◆ Problem description:
Lines before the one containing "Where should I" are not wanted; restate the rest below word for word, through the last line, but drop any pictures.

*** Opening Data provided ***

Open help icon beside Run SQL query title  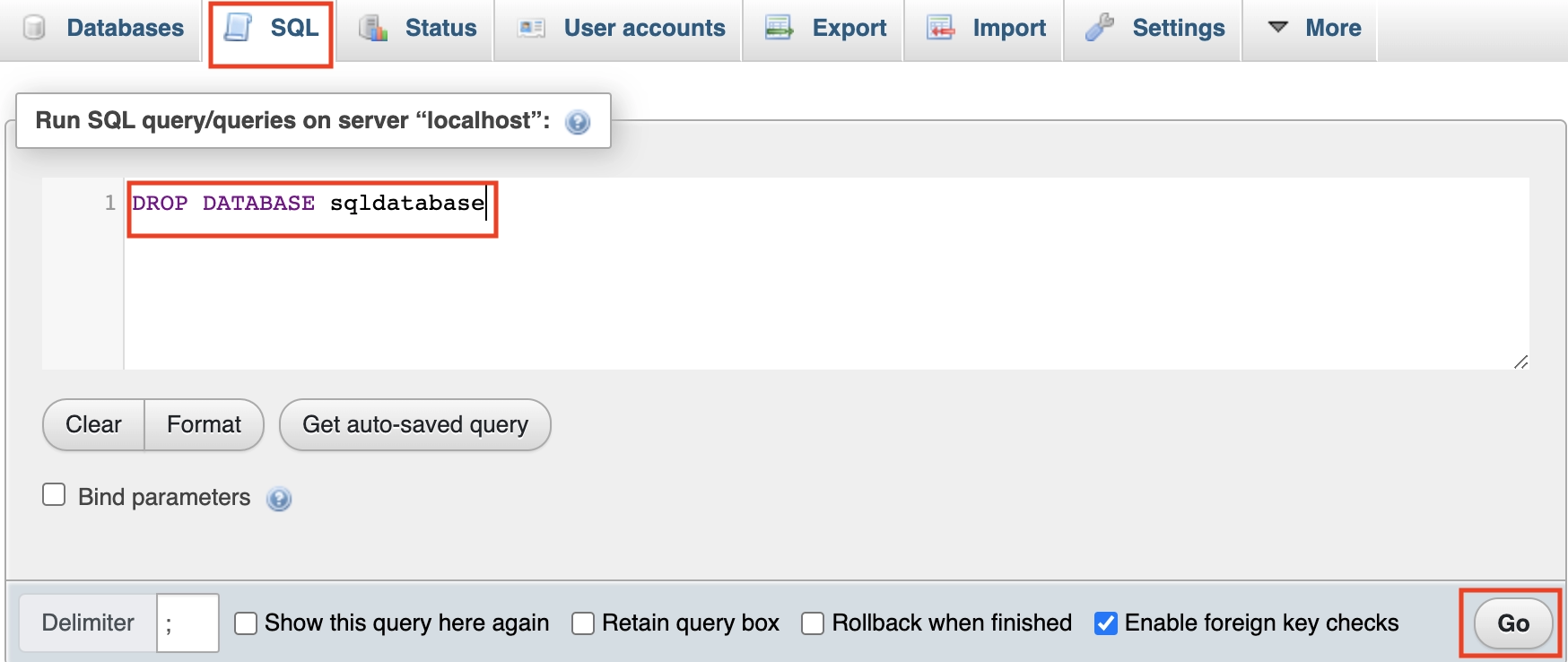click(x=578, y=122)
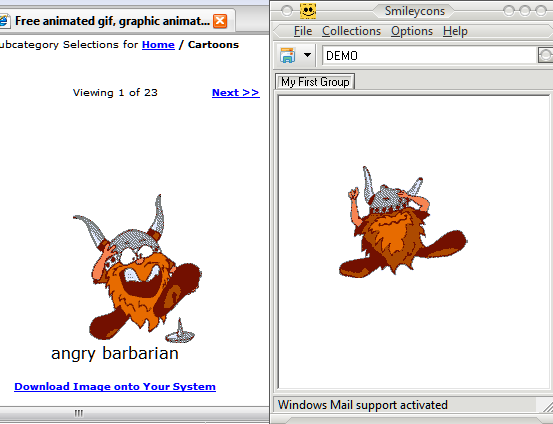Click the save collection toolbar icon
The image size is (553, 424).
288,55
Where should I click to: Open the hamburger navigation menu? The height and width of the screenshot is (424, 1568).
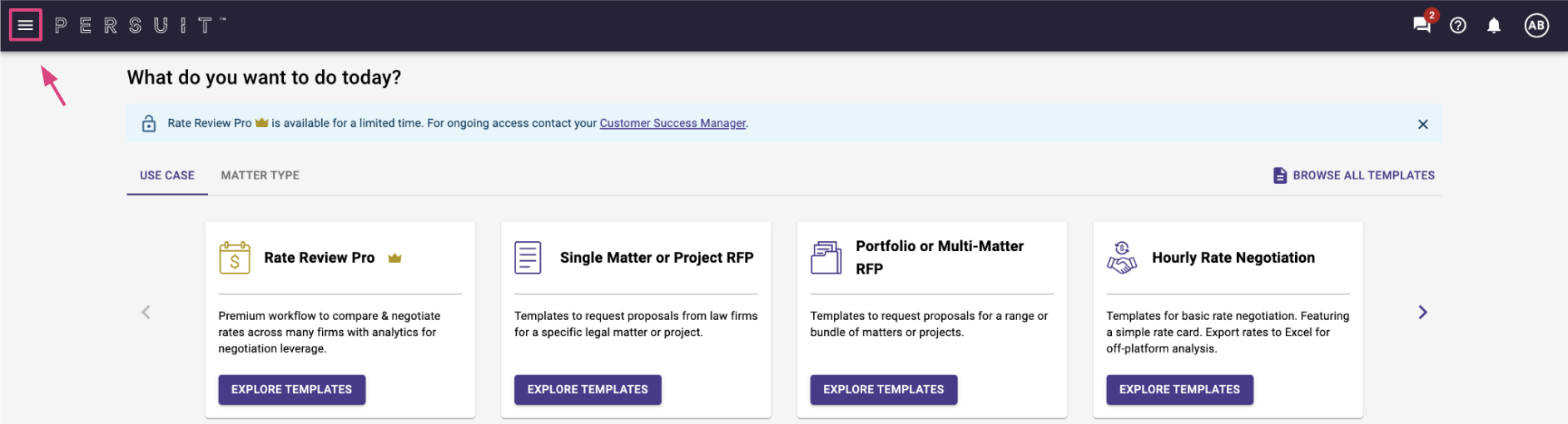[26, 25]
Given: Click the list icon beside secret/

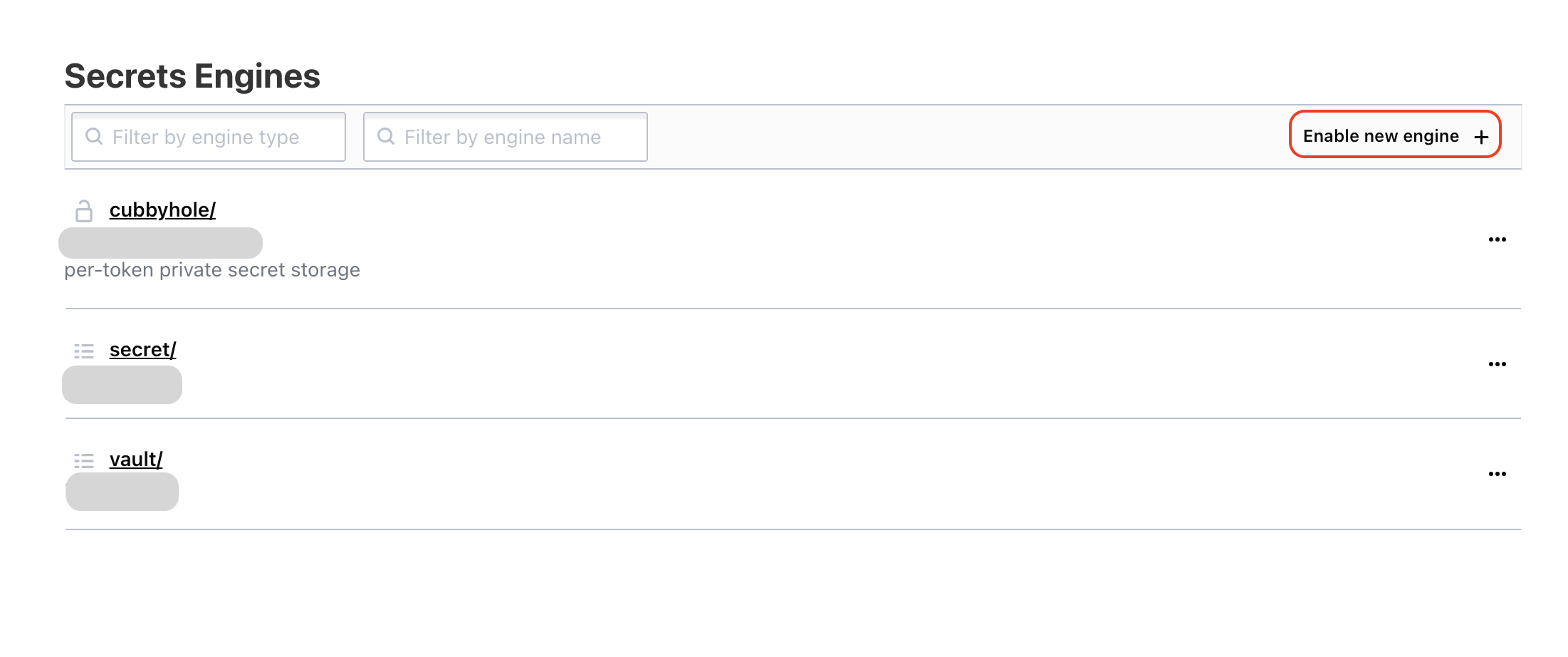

*** Closing Data provided ***

◆ Answer box:
Where should I click to: Open the hamburger navigation menu? The height and width of the screenshot is (424, 1568).
[26, 25]
Given: Click the list icon beside secret/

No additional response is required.